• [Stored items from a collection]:

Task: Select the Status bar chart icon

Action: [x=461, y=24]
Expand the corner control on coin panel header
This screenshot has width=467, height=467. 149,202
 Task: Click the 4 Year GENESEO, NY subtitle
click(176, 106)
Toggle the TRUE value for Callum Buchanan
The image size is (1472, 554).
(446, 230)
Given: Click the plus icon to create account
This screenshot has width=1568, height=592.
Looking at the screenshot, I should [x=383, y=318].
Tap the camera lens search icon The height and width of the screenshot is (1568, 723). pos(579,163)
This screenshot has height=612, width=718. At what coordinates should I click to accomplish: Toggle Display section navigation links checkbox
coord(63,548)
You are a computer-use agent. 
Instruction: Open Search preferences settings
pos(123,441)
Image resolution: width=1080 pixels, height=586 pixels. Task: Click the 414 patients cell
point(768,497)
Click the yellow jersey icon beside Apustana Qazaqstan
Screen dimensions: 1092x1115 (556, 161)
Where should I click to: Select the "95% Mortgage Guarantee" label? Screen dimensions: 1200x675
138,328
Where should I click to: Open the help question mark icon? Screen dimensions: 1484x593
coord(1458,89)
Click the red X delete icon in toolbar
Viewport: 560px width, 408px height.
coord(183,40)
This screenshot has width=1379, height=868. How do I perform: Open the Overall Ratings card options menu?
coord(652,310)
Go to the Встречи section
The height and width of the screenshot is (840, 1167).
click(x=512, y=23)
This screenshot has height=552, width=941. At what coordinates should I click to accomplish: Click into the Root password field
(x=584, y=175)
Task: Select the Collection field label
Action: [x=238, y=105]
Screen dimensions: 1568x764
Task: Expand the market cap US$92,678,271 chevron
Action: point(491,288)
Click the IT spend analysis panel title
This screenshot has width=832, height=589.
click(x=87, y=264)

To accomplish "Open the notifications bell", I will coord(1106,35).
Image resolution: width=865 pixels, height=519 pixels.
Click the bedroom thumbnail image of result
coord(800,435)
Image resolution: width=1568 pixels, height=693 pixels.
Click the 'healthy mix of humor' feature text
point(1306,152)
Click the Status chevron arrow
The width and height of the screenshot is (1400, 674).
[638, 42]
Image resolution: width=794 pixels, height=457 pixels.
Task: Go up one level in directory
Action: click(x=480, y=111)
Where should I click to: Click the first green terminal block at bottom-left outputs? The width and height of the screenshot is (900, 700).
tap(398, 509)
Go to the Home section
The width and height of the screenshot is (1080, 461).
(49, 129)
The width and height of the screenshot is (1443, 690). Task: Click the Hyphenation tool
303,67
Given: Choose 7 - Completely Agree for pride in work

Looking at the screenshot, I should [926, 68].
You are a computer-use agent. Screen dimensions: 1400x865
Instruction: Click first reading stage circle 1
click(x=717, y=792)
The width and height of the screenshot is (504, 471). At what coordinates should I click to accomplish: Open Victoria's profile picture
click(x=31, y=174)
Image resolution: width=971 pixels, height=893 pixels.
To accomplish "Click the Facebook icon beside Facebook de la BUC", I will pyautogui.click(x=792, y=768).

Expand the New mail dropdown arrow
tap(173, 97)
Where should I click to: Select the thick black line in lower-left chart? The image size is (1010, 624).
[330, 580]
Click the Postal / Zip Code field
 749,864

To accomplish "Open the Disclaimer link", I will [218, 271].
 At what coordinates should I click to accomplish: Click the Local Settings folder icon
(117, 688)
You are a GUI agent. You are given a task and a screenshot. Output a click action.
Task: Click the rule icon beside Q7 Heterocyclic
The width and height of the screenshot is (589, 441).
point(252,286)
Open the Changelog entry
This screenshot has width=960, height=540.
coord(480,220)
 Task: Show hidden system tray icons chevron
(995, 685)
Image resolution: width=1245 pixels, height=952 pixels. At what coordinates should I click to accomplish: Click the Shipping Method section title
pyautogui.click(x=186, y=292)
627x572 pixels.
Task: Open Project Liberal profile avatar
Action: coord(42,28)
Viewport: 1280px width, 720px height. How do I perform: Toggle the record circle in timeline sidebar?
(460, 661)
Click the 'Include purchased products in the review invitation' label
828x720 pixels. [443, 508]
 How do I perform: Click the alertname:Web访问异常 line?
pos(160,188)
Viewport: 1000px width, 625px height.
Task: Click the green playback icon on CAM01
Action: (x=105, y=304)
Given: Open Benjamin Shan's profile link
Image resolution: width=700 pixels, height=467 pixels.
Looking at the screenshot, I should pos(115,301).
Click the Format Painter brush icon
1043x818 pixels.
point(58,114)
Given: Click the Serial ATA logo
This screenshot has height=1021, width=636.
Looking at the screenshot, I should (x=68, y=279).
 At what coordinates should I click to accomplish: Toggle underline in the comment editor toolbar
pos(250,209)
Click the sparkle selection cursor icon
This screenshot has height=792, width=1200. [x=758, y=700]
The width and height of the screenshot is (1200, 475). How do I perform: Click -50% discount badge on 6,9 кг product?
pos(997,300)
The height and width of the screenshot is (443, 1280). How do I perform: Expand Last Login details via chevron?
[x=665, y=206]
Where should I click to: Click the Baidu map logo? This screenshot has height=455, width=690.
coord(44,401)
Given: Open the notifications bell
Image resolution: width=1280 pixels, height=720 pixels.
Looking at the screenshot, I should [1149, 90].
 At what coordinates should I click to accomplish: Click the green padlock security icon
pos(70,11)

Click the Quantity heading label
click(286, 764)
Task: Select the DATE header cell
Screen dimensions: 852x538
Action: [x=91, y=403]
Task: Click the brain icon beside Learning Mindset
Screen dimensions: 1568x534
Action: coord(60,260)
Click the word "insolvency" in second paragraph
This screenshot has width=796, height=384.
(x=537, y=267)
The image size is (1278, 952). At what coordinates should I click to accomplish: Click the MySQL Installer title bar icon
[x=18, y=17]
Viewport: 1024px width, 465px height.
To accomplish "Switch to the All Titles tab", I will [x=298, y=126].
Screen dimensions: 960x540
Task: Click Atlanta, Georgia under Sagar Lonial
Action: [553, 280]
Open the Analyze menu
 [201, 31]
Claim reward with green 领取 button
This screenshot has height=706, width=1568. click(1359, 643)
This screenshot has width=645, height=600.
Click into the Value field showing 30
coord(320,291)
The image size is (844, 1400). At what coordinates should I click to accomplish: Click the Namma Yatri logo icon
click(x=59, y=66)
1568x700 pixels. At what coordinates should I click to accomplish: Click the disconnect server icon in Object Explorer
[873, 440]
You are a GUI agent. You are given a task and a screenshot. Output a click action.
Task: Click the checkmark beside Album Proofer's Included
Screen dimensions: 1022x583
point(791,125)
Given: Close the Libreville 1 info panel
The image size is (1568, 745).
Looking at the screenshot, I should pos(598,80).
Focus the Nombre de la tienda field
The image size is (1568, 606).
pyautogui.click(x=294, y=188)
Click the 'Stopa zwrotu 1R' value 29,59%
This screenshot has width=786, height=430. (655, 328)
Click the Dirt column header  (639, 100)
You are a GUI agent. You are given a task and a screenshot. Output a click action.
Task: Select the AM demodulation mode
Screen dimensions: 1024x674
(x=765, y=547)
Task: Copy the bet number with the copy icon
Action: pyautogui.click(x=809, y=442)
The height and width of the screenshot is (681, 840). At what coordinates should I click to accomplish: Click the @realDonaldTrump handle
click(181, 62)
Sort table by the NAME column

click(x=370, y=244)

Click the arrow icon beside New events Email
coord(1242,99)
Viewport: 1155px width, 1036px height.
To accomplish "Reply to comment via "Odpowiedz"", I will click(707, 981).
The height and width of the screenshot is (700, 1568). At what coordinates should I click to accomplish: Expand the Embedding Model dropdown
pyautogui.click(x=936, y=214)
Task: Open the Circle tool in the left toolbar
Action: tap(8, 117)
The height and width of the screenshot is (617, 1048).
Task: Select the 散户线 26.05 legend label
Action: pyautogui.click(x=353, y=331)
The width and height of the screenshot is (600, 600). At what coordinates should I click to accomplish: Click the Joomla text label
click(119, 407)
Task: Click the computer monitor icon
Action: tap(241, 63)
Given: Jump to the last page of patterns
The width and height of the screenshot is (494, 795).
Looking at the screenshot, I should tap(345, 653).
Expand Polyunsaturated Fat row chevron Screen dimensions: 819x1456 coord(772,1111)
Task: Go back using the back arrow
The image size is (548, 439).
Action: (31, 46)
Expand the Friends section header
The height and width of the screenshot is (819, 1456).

• [Required work]: All lines in the preceding records that hold the word "notifications" need to be copied.

• [Response area]:
To accomplish "Open the notifications bell", I will coord(1106,35).
Given: Open the notifications bell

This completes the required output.